■ DIRECTION 1 ■
In the Paris romance tips, who translated the book In Paris with you?
■ DIRECTION 2 ■
Swap "screenshot" for "image" throughout all the records below and write them out again with nothing else changed. Leave the picture out of your answer.

■ PROVIDED PASSAGE ■
Monday, 28 January 2019

10 tips for a great romance in Paris - Clémentine Beauvais

Cheating a bit today, but since my book In Paris with you, translated by Sam Taylor, is now out in the US with Wednesday Books, I thought I'd republish an article I wrote for a magazine at the time when the British version came out.



I know that at least ONE person got a great romantic Parisian weekend out of it. So there.

Warning: Might not be devoid of some sarcasm.

10 TIPS FOR A GREAT ROMANCE IN PARIS

1. Don’t actually be a Parisienne

I was a Parisienne for 18 years and frankly, there was very little I found romantic when I lived there. Intense emotion occurred only when the bus stop was cleaned, or when my favourite kebab introduced a new sauce. However, now that I’ve been a Britannique for 12 years, going back to Paris fills me with joy and longing, and a dirty Abribus is lovely to behold.

2. Be in love amidst skulls

Not enough lovers visit the Catacombs, which is weird, because the perspective is appealing : kilometers of underground passages whose walls and ceilings are almost entirely made up of the skulls and bones of people who died of plague at some point. Go there hand in hand and meditate on love and death. It’s like drifting across a Dutch vanity painting, for hours.

3. Whatever you do, don’t lock your love to a bridge

There’s a special place in hell for the sad, absurd couples who do this. That place is dull, smells of cabbage, and the couples there are condemned for the rest of eternity to bicker about which way the toilet roll should hang. Love locks are ugly, what they symbolise is ugly, and they quite literally break centuries-old architecture. In lieu of that, here’s other things to tie to things if that’s your thing : your lover’s hands, to a bedpost.

4. Don’t go up the Eiffel Tower

The Eiffel Tower is too high. It bulldozes the beautiful Parisian cityscape into a greenish-grey flatland. Instead, walk up the escargot-like chalky staircases of Notre-Dame, and kiss right next to the bells and the Gruffalesque gargoyles. Much more romantic, much better views.

5. A quirky story to tell your lover, walking down the Seine, when you’ve run out of things to say.

■ SUPPLIED RECORDS ■
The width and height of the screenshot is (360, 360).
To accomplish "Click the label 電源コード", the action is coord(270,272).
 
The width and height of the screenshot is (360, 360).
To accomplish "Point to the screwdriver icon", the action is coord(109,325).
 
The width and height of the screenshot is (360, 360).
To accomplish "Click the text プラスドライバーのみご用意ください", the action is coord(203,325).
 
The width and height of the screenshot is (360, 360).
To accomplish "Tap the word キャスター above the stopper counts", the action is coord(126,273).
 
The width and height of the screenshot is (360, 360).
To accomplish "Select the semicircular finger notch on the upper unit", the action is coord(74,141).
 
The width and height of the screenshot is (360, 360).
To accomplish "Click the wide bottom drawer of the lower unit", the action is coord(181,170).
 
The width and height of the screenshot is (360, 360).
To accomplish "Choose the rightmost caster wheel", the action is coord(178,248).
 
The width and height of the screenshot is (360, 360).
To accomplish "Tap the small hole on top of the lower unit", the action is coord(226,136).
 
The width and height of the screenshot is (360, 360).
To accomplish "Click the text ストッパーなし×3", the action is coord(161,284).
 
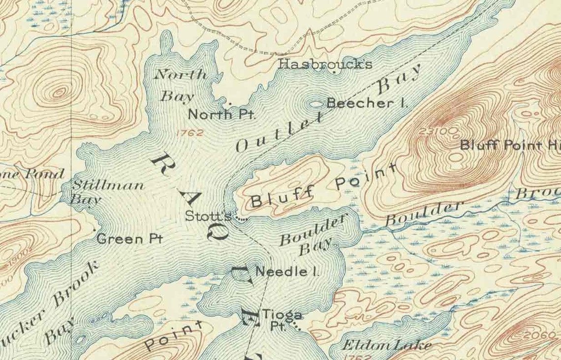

■ PROBLEM SOLUTION 1 ■
Sam Taylor

■ PROBLEM SOLUTION 2 ■
The width and height of the image is (360, 360).
To accomplish "Click the label 電源コード", the action is coord(270,272).
 
The width and height of the image is (360, 360).
To accomplish "Point to the screwdriver icon", the action is coord(109,325).
 
The width and height of the image is (360, 360).
To accomplish "Click the text プラスドライバーのみご用意ください", the action is coord(203,325).
 
The width and height of the image is (360, 360).
To accomplish "Tap the word キャスター above the stopper counts", the action is coord(126,273).
 
The width and height of the image is (360, 360).
To accomplish "Select the semicircular finger notch on the upper unit", the action is coord(74,141).
 
The width and height of the image is (360, 360).
To accomplish "Click the wide bottom drawer of the lower unit", the action is coord(181,170).
 
The width and height of the image is (360, 360).
To accomplish "Choose the rightmost caster wheel", the action is coord(178,248).
 
The width and height of the image is (360, 360).
To accomplish "Tap the small hole on top of the lower unit", the action is coord(226,136).
 
The width and height of the image is (360, 360).
To accomplish "Click the text ストッパーなし×3", the action is coord(161,284).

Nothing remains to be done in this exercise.